Threshold for diagnosis of diabetes are based on the relationship between results of glucose tolerance tests, fasting glucose or HbA1c and complications such as retinal problems. A fasting or random blood sugar is preferred over the glucose tolerance test as they are more convenient for people. HbA1c has the advantages that fasting is not required and results are more stable, but has the disadvantage that the test is more costly than measurement of blood glucose. It is estimated that 20% of people with diabetes in the United States do not realize that they have the disease. Diabetes mellitus type 2 is characterized by high blood glucose in the context of insulin resistance and relative insulin deficiency. This is in contrast to diabetes mellitus type 1 in which there is an absolute insulin deficiency due to destruction of islet cells in the pancreas and gestational diabetes mellitus that is a new onset of high blood sugars in associated with pregnancy. Type 1 and type 2 diabetes can typically be distinguished based on the presenting circumstances. If the diagnosis is in doubt antibody testing may be useful to confirm type 1 diabetes and C-peptide levels may be useful to confirm type 2 diabetes.

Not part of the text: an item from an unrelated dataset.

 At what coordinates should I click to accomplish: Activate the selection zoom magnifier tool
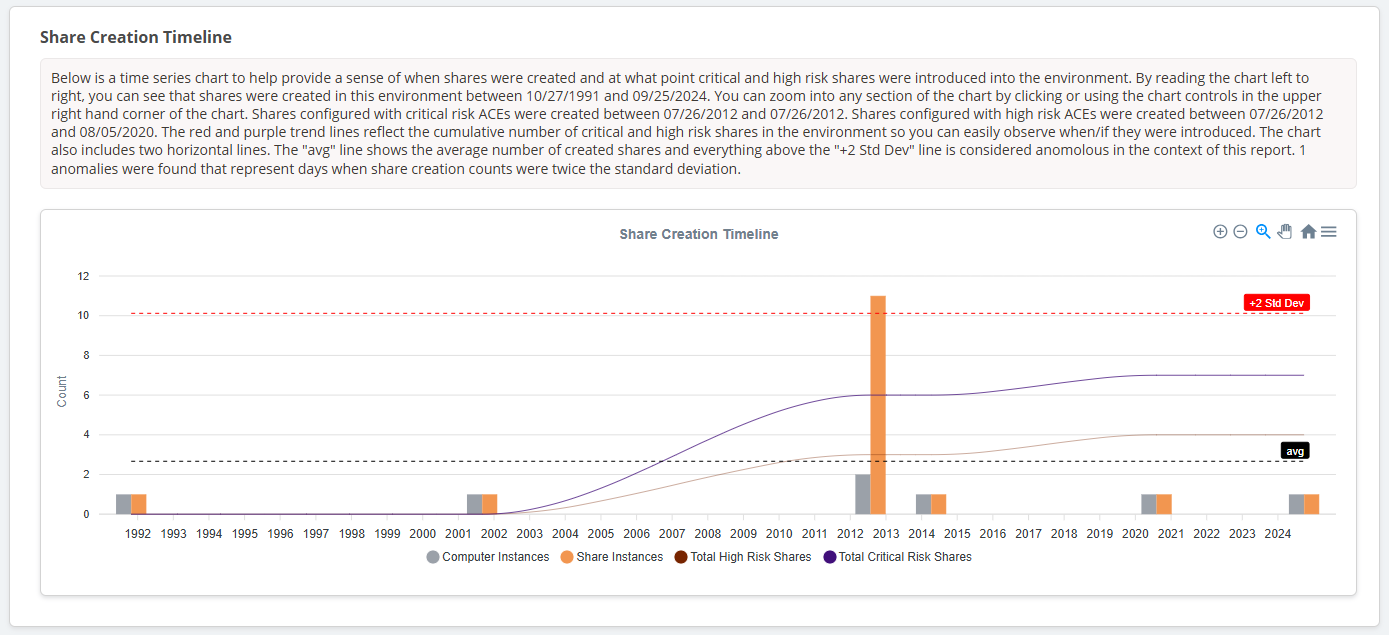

Onset of type 2 diabetes can be delayed or prevented through proper nutrition and regular exercise. Intensive lifestyle measures may reduce the risk by over half. The benefit of exercise occurs regardless of the person's initial weight or subsequent weight loss. Evidence for the benefit of dietary changes alone, however, is limited, with some evidence for a diet high in green leafy vegetables and some for limiting the intake of sugary drinks. In those with impaired glucose tolerance, diet and exercise either alone or in combination with metformin or acarbose may decrease the risk of developing diabetes. Lifestyle interventions are more effective than metformin.
Management of type 2 diabetes focuses on lifestyle interventions, lowering other cardiovascular risk factors, and maintaining blood glucose levels in the normal range. Self-monitoring of blood glucose for people with newly diagnosed type 2 diabetes was recommended by the National Health Services in 2008, however the benefit of self monitoring in those not using multi-dose insulin is questionable. Managing other cardiovascular risk factors including:hypertension, high cholesterol, and microalbuminuria, improves a person's life expectancy. Intensive blood sugar lowering (HbA1C<6%) as opposed to standard blood sugar lowering (HbA1C of 7-7.9%) does not appear to change mortality. The goal of treatment is typically an HbA1C of less than 7% or a fasting glucose of less than 6.7 mmol/L (120 mg/dL) however these goals may be changed after professional clinical consultation, taking into account particular risks of hypoglycemia and life expectancy. It is recommended that all people with type 2 diabetes get regular ophthalmology examination.
A proper diet and exercise are the foundations of diabetic care with a greater amount of exercise yielding better results. Aerobic exercise leads to a decrease in HbA1C and improved insulin sensitivity. Resistance training is also useful and the combination of both types of exercise may be most effective. A diabetic diet that promotes weight loss is important. While the best diet type to achieve this is controversial a low glycemic index diet has been found to improve blood sugar control. Culturally appropriate education may help people with Type 2 diabetes control their blood sugar levels, for up to six months at least. If changes in lifestyle, in those with mild diabetes, has not resulted in improved blood sugars within six weeks medications should then be considered.